Insights

icon

Prior Authorization Automation

The CMS Final Rule

“This Center of Medicare and Medicaid (CMS) Final Rule is intended to move the health care ecosystem in the direction of interoperability, and to signal our commitment to the vision set out in the 21st Century Cures Act and Executive Order 13813 to improve the quality and accessibility of information that Americans need to make informed health care decisions, including data about health care prices and outcomes, while minimizing reporting burdens on affected health care providers and payers” – CMS

As part of this new rule, CMS outlined specific changes to the Prior Authorization (PA) process to decrease the burden on providers and members, and improve coordination and quality of care (e.g., eliminating fax communications for authorizations). Because of the urgency and high visibility of this initiative, large to small size health plans nationwide are working diligently, performing operational assessments, and identifying gaps with resolutions to enrich their Utilization Management (UM) automation.

What is UM and how does automation fit into the equation?

Utilization Management (UM) is an objective process that involves providers requesting healthcare services prior to treatment known as Prior Authorization (PA) and payers using evidenced-based criteria to evaluate requested services to make fair and timely decisions resulting in an approval or denial. This process entails the collection of relevant clinical information submitted by providers and review by qualified health plan clinicians in alignment with regulatory mandates, policies, and procedures.

Automation is the ability for providers to electronically create and send authorization requests using a secured automated software system supporting the functions below:

  • Creating authorization requests with unique member identifiers, diagnoses, and procedures needed
  • Submitting supporting clinical documentation
  • Decisioning based on evidenced based criteria with an immediate response

Current challenges influencing CMS ruling

The main challenges providers and payers  face today involve delays in authorization decisions related to complicated phone/fax manual processes and overallocated clinical teams, placing members at risk for health complications due to delay of services.
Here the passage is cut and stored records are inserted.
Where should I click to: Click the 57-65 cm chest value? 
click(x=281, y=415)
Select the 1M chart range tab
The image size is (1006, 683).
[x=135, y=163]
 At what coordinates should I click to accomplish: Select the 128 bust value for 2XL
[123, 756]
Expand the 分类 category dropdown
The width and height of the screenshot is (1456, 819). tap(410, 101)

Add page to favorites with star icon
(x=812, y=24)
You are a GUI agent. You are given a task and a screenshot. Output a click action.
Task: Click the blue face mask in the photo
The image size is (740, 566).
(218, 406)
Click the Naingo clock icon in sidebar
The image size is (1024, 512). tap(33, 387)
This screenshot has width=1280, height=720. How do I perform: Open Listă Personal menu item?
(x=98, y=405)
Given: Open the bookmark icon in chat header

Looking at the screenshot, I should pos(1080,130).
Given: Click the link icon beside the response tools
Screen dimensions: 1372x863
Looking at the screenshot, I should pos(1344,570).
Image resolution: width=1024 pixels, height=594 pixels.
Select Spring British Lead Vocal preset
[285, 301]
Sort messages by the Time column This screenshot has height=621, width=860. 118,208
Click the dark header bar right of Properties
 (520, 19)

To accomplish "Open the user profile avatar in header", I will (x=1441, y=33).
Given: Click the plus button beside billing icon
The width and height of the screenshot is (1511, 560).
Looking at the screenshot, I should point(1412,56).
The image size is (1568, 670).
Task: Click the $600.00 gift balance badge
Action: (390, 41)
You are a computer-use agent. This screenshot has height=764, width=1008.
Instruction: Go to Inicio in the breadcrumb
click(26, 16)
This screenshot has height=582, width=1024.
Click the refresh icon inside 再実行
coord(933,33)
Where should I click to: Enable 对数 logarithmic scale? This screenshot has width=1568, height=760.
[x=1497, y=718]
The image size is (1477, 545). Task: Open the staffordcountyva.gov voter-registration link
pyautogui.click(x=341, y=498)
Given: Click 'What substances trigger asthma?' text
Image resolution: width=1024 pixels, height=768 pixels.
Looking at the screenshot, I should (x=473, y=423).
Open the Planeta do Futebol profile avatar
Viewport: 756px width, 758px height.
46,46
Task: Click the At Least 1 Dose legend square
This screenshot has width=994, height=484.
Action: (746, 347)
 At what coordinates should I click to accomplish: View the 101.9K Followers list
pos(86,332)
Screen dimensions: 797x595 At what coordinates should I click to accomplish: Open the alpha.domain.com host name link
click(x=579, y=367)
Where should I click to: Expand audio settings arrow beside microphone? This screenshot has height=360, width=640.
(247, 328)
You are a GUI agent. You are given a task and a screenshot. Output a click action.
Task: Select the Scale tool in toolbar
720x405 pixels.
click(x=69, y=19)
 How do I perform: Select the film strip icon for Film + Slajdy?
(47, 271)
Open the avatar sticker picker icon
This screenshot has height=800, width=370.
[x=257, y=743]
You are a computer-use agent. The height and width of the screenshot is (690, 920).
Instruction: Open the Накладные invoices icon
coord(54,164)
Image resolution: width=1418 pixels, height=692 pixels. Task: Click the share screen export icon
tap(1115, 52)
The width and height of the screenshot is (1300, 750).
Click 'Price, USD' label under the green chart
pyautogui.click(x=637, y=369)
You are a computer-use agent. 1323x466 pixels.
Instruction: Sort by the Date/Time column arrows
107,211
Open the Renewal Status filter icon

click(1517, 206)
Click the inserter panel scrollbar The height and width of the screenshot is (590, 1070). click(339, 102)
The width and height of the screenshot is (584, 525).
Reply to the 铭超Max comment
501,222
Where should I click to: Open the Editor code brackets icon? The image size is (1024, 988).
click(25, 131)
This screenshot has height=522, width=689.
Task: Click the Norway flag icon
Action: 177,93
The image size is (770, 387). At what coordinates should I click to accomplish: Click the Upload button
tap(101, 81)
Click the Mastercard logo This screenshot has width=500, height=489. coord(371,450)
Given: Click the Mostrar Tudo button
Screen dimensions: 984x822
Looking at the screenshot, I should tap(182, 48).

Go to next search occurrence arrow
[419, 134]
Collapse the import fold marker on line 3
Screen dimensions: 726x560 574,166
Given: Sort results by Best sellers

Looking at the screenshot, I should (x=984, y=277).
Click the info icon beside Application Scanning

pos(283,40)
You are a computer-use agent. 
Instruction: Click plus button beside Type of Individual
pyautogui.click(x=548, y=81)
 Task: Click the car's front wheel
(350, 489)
Although health plans have tried to implement high-quality interactive voice (IVR) phone systems, several issues exist with this solution including providers being routed at times to the wrong departments, extended hold times, and accidentally abandoned calls. Furthermore, reliance on inconsistent fax systems further impedes timely authorization of services. All of this leads to providers and payers unnecessarily expending resources, clinicians not working at the top of their license but rather bogged down in administrative tasks, and high volumes of pended authorizations.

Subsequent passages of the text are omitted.